BEGIN Data section

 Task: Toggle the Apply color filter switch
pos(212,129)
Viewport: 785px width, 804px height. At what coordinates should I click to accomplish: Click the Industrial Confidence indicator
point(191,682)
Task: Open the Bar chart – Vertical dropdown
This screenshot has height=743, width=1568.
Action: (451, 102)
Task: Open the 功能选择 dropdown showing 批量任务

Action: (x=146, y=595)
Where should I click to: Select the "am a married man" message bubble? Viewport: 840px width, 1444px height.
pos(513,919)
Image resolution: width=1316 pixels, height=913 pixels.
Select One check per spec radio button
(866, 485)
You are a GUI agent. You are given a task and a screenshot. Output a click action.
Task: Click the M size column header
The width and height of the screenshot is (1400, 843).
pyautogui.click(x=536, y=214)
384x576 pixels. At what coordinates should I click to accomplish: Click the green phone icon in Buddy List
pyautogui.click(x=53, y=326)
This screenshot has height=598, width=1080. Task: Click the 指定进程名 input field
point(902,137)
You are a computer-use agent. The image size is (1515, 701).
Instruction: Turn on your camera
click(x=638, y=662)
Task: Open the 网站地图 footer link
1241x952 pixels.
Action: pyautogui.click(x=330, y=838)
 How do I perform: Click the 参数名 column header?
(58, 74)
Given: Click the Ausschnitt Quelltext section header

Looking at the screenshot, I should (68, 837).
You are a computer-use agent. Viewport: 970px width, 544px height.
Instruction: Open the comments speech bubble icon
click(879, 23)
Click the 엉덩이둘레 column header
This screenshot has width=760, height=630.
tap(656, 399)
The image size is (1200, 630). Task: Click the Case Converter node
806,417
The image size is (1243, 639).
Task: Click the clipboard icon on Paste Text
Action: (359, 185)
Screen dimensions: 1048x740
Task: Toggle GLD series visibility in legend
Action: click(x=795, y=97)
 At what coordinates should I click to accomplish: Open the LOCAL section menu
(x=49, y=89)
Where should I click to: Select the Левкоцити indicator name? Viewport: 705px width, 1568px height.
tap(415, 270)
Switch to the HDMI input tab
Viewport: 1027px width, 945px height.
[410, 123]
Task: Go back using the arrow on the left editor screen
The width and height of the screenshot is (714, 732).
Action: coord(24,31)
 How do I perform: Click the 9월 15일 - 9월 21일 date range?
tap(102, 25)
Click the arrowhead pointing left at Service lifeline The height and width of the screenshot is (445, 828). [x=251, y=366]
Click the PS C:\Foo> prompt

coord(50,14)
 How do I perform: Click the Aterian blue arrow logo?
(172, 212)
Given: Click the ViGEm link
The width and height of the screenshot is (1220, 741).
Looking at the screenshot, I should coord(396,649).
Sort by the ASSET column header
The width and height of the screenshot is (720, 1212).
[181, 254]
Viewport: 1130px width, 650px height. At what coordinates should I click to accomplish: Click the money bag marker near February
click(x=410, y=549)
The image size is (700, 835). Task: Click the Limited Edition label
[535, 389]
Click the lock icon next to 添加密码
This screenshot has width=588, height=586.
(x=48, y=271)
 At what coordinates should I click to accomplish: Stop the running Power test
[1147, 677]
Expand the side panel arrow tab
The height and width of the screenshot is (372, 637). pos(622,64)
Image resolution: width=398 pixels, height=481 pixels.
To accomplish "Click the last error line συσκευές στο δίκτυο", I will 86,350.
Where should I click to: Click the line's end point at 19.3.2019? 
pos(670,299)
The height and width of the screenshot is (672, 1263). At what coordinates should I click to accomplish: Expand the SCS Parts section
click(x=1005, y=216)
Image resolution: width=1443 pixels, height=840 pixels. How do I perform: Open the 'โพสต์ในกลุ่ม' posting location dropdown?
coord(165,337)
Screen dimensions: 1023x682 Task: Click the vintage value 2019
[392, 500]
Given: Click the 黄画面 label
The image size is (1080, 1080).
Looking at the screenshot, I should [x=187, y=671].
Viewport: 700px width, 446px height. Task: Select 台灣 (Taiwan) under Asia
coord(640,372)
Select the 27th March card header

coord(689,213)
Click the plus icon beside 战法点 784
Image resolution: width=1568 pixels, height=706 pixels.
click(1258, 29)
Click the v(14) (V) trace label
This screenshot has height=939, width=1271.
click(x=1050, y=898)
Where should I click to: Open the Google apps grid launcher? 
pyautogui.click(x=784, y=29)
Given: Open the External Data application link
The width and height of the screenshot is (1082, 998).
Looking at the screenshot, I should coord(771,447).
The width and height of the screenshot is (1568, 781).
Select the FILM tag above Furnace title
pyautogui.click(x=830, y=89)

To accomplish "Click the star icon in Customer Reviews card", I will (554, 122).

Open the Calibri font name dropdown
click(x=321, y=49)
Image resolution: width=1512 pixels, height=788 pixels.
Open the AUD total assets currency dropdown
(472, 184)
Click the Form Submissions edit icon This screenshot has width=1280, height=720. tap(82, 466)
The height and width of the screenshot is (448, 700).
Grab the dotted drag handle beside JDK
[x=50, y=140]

END Data section

### Assignment
Say how many lines in the entries contain the string "link". Nothing else belongs in the reply.

### Expected answer
3